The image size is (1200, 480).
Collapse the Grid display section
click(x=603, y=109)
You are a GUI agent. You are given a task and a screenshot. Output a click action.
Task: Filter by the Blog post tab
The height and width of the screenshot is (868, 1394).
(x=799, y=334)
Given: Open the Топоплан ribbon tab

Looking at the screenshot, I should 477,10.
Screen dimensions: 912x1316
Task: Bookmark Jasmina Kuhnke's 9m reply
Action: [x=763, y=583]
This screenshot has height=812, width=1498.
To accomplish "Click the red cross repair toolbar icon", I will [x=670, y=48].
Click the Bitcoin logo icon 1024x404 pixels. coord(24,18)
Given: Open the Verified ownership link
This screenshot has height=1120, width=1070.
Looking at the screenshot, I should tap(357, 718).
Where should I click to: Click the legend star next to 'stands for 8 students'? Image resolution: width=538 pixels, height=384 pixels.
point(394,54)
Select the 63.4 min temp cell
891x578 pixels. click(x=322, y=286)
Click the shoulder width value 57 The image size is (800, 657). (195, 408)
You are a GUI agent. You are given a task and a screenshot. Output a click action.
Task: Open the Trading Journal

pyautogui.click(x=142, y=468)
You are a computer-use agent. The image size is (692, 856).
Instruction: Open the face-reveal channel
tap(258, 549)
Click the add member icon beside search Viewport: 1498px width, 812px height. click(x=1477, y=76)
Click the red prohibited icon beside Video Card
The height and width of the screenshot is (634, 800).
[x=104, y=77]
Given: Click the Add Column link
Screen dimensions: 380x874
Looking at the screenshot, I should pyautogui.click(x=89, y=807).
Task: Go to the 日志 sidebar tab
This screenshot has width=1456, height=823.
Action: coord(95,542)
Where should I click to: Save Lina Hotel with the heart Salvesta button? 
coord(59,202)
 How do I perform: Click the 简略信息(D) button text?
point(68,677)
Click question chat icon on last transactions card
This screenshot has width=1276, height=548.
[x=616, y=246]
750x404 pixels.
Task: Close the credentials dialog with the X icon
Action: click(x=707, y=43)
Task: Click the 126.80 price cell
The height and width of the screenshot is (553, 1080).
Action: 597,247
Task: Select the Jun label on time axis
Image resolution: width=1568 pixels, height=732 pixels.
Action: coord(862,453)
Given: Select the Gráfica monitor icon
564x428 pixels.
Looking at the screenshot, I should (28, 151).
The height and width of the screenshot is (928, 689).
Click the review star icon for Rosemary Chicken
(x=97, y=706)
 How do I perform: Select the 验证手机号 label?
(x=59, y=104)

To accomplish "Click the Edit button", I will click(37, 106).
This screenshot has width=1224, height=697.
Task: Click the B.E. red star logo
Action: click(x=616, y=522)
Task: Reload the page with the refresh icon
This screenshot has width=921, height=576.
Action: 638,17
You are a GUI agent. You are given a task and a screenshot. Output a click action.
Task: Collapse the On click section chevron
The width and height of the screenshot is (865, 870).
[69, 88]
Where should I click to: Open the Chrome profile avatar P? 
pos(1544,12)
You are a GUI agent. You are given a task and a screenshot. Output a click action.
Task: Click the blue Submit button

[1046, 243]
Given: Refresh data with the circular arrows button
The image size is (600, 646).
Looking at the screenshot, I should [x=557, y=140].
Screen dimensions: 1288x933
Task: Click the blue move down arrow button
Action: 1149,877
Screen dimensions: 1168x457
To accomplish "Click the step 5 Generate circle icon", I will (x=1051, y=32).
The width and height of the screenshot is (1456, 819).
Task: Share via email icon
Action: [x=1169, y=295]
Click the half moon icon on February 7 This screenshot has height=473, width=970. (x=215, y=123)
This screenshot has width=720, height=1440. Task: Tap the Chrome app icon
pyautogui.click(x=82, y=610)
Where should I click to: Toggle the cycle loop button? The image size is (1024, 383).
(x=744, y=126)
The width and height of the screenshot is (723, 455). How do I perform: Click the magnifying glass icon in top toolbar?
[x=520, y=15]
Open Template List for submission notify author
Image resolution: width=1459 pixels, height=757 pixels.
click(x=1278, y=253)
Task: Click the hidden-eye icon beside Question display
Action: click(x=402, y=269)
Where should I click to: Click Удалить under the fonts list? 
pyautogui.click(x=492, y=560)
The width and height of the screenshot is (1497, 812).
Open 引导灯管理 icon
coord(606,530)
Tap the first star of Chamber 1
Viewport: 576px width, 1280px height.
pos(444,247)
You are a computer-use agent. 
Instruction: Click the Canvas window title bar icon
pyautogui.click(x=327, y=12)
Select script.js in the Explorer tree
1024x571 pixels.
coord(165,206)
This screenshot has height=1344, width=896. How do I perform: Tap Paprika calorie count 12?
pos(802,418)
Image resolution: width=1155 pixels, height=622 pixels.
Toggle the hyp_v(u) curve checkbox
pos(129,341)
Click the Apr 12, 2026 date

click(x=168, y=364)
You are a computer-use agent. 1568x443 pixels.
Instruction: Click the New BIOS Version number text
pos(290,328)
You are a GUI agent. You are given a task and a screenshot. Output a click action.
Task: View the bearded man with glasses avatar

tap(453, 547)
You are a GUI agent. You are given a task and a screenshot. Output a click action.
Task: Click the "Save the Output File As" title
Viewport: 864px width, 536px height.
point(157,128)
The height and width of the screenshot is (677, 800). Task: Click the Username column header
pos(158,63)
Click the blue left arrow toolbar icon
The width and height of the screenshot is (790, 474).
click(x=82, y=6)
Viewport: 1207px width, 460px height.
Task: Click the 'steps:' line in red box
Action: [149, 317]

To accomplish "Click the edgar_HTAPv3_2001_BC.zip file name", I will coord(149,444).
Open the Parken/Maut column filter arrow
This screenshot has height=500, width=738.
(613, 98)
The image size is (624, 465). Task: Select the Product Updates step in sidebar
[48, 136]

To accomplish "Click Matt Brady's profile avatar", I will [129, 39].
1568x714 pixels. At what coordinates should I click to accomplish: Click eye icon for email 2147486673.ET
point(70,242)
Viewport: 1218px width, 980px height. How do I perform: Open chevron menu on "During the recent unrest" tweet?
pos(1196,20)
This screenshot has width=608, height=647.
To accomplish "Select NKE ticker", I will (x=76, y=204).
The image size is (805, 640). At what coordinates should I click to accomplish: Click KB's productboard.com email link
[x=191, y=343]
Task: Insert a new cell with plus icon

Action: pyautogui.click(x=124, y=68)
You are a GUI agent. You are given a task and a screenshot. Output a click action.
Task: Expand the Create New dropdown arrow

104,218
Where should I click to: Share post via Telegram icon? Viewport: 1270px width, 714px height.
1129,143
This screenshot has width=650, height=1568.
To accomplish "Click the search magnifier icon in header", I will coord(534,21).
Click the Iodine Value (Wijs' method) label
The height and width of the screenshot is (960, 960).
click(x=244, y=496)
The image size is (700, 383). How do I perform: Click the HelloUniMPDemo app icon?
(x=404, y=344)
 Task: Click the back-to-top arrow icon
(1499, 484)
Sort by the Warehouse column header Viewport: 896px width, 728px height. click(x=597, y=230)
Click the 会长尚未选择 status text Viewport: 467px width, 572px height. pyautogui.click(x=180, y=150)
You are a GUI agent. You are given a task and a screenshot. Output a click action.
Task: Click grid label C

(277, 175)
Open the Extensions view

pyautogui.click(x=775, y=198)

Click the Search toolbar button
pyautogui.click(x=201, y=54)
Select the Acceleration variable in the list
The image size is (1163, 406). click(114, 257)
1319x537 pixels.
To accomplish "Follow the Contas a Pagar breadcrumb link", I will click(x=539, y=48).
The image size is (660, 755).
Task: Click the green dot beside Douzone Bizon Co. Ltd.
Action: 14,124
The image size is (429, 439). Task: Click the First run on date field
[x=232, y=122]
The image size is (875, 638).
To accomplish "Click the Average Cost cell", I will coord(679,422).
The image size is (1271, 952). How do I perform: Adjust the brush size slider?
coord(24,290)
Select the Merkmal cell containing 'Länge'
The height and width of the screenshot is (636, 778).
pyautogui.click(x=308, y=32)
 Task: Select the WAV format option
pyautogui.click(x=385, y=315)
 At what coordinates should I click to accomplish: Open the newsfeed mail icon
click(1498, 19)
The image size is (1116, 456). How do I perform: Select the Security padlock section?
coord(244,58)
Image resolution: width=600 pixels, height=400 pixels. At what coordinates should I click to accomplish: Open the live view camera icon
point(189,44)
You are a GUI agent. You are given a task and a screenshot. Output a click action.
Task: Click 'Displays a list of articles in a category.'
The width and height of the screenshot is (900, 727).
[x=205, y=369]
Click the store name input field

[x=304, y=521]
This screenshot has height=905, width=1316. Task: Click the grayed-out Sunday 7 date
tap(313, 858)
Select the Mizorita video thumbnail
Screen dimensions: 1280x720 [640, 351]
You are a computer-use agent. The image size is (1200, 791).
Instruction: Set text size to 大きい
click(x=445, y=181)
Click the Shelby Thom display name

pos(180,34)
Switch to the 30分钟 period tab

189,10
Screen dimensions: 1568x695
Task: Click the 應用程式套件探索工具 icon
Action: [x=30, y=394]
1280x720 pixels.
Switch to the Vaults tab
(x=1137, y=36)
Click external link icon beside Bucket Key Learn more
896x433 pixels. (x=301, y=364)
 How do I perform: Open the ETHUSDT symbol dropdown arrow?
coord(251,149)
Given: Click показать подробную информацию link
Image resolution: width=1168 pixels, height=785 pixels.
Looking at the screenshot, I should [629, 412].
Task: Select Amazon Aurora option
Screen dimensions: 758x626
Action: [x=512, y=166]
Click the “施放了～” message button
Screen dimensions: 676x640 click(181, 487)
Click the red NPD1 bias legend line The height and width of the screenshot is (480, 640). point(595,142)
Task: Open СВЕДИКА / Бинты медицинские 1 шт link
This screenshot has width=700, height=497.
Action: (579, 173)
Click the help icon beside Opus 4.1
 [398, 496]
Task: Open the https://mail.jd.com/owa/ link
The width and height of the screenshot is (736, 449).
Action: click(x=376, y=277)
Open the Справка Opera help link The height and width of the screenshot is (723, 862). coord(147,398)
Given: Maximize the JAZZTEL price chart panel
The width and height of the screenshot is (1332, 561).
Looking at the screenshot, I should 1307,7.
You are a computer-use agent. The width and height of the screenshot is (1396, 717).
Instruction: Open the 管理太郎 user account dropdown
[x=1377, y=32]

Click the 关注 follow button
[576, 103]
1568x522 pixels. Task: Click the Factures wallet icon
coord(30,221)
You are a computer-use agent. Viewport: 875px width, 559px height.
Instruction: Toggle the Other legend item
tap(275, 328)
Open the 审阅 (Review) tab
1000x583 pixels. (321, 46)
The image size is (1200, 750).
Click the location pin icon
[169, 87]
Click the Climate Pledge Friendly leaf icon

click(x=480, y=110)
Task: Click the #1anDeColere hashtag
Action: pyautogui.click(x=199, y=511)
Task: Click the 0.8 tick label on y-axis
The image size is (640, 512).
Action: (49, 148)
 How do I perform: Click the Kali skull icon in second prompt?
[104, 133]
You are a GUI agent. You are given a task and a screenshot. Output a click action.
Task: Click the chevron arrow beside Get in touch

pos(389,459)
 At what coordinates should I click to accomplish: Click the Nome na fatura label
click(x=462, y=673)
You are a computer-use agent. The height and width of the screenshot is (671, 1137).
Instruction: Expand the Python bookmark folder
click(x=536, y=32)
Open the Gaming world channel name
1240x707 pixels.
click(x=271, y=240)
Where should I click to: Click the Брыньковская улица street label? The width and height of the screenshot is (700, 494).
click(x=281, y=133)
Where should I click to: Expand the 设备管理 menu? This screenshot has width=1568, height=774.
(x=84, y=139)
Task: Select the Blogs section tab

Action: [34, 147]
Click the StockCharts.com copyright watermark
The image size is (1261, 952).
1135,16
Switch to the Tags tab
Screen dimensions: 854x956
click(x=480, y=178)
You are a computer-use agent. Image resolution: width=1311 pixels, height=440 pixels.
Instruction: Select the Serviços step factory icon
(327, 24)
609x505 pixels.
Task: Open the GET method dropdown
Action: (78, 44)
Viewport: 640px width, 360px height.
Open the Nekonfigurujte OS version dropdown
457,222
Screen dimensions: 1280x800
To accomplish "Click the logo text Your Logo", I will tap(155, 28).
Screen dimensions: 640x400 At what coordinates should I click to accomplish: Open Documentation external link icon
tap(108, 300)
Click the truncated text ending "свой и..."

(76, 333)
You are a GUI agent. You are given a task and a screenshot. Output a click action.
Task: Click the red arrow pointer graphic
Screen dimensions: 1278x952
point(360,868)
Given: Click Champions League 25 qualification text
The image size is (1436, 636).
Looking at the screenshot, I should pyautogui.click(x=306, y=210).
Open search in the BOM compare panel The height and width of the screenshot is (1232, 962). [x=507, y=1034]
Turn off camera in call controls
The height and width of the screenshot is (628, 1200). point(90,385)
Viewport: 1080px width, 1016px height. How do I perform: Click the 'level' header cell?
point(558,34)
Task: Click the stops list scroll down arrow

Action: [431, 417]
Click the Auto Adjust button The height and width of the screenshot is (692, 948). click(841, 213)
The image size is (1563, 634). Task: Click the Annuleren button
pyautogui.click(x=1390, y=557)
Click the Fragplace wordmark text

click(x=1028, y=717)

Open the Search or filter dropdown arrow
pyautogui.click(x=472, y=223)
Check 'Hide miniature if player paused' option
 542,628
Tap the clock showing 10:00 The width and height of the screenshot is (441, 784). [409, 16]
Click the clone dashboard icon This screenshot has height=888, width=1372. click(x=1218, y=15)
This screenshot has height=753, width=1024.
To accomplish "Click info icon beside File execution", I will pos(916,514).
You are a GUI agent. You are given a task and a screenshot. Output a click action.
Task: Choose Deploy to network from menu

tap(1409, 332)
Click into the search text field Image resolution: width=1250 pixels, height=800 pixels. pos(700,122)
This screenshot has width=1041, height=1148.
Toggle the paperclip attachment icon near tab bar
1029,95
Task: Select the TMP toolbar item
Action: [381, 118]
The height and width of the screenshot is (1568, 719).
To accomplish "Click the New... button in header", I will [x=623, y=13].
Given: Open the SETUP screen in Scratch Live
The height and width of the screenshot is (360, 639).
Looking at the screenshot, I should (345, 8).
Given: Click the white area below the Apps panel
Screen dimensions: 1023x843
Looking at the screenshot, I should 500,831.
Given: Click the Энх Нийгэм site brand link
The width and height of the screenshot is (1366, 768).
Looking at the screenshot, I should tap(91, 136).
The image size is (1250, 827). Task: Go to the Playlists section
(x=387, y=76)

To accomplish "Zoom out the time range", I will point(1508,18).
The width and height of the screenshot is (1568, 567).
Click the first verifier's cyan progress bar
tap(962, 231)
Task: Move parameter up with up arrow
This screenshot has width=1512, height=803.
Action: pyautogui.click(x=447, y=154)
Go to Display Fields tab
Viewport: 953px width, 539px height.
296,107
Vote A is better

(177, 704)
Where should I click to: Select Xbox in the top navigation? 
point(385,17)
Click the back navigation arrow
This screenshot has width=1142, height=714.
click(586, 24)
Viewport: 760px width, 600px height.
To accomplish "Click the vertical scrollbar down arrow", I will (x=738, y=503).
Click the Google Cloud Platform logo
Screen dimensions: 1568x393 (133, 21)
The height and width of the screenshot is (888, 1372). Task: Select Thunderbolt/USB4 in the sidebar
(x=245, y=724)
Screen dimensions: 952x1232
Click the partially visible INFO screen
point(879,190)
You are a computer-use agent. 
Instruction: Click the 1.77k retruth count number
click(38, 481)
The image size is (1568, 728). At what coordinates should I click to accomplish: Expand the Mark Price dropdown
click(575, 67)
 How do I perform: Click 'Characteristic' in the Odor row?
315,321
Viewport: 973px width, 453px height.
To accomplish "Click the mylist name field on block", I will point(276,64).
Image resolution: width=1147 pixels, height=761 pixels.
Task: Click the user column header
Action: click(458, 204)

____

Exercise: Which lines of the records above contain the word "time"? Report each one.

Answer:
Task: Select the Jun label on time axis
To accomplish "Zoom out the time range", I will point(1508,18).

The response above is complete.